### WHAT THE TASK REQUIRES
Within the listing below, filter for "sidebar" and copy every matching line.

### RECORDS FOR THIS TASK

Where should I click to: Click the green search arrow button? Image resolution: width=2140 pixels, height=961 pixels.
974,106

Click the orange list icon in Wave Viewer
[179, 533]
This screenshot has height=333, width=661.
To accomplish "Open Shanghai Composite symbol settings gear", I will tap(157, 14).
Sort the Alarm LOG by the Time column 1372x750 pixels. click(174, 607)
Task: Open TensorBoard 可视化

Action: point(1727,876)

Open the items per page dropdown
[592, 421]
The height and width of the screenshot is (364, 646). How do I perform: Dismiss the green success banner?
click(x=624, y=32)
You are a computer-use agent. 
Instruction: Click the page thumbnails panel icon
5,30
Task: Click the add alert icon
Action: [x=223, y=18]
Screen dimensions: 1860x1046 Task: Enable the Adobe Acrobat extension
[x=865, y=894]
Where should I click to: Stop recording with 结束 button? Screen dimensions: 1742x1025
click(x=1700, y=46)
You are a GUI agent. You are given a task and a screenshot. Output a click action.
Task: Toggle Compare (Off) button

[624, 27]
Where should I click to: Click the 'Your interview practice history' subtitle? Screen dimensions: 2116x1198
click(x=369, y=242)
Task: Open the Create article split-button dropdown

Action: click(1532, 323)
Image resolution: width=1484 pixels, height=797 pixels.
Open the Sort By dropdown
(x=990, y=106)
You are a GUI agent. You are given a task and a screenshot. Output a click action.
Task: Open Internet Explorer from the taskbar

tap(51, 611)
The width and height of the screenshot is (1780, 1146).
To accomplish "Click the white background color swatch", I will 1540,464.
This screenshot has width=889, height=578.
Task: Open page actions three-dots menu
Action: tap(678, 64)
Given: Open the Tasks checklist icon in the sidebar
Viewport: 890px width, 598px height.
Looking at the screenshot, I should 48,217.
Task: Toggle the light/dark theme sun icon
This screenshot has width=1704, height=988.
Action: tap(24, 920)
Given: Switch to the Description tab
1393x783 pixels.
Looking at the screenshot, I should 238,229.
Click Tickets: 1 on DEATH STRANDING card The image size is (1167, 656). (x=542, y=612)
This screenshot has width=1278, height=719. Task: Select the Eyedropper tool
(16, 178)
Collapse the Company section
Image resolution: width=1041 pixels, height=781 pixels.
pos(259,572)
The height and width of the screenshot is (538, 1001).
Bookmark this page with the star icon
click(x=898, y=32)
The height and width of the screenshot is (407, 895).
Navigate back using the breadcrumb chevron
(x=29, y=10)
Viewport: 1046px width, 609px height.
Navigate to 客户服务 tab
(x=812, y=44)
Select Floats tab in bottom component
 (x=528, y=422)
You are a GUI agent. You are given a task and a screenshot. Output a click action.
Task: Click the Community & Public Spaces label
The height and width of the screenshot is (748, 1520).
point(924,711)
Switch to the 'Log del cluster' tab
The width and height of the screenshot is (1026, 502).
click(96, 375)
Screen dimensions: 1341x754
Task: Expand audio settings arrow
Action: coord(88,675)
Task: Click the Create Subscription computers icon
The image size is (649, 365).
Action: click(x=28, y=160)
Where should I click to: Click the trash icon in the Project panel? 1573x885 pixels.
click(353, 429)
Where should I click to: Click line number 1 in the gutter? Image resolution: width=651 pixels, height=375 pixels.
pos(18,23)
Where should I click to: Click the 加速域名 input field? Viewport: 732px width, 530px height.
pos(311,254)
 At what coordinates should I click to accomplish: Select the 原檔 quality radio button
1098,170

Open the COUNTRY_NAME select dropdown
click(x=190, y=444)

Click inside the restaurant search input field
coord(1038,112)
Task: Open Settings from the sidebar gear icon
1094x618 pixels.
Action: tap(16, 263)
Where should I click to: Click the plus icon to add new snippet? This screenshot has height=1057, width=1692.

### ANSWER SECTION
Given: Open the Tasks checklist icon in the sidebar
Task: Open Settings from the sidebar gear icon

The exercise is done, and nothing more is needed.